Fui al colegio con el príncipe William de los 13 a los 18 años. Tener al futuro rey como compañero de clase no tuvo ningún misterio”

Es lógico esperar que sea su asesor si la llamada del Oscar se confirma. La afortunada que estará a su lado en la alfombra roja será Hannah Bagshawe, su mujer desde el pasado diciembre. “El afortunado soy yo”, corrige hecho un caballero. El único escándalo que se le conoce a Redmayne, y no fue su culpa, fue su romance con Carey Mulligan después de que la actriz rompiera con Shia LaBeouf. Demasiado sonado para su gusto, y por eso prefiere no hablar de su esposa, marchante de antigüedades. Pero hoy la felicidad de su nuevo estreno o los nervios le traicionan y no le importa compartir una batalla más de su vida, ese día en que conoció a Hannah. Fue en sus tiempos de Eton, cuando participó en un pase de modelos en un colegio femenino. Se trataba de un acto benéfico, recalca. “Nunca me olvidaré del chaval enclenque y pecoso que se paseó con el torso descubierto delante de todas las chicas para que luego saliera el más guapo de clase y se ganara la ovación. Bochornoso. Y en ese momento de ridículo fue cuando vi a Hannah. Su sonrisa. Ya sabes, de las contagiosas. Luego resultó que también le gustaban las artes, el teatro”, recuerda con la mirada perdida. Amor a primera vista. Como el de su Marius con Cossette en Los Miserables, el de Mi semana con Marilyn o el de Hawking con Jane en La teoría del todo. Lo malo es que le costó 15 años convencerla de sus intenciones, aunque su primera cita no fuera más romántica: un viaje a Florencia decidido de un día para otro.
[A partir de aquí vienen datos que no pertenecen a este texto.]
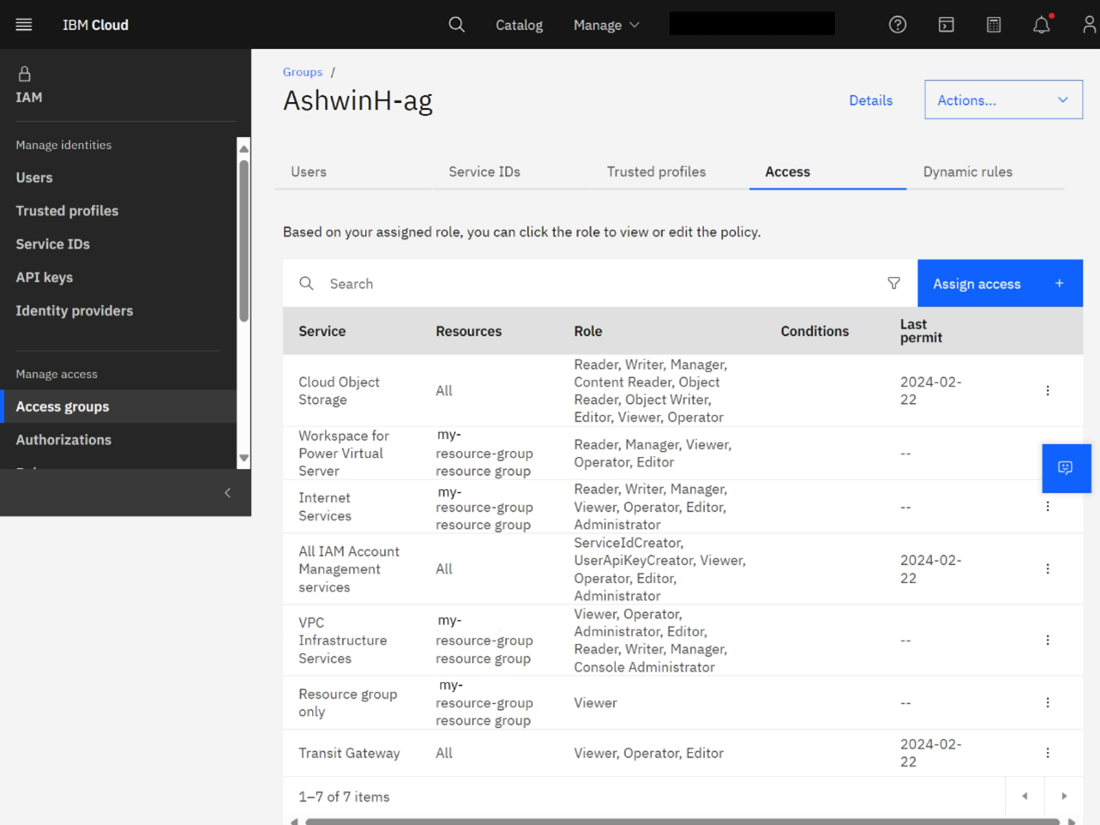Open notifications via the bell icon
The height and width of the screenshot is (825, 1100).
[1041, 24]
De la vieja escuela, pero con visión de futuro. Que al Oscar le guste o no su trabajo como Stephen Hawking no le preocupa. El astrofísico le ha dado su bendición por la que tanto luchó y es lo único que puntúa. “La película acabó siendo una biografía, una historia de identidad, de la lucha para superar todos los obstáculos, pero sobre todo una historia de amor, de los orígenes del amor, de sus trampas, pasiones, límites, escollos”, enumera. Pero eso ya es parte del pasado. Y se zambulle a continuación “en la imaginación de los hermanos Wachowski” con su futuro estreno de acción, Jupiter Ascending, y se convierte en el primer hombre que se hizo mujer para The Danish Girl, película que le vuelve a unir a Hooper. Como asegura, ni es un actor de método ni siente que se haya preparado para disfrutar de la labor que está haciendo como intérprete. Simplemente se ha labrado una carrera a base de labia, comportándose como si fuera un actor. Y, a juzgar por los resultados, no le ha ido nada mal. Ha sido una carrera “bastante acertada”.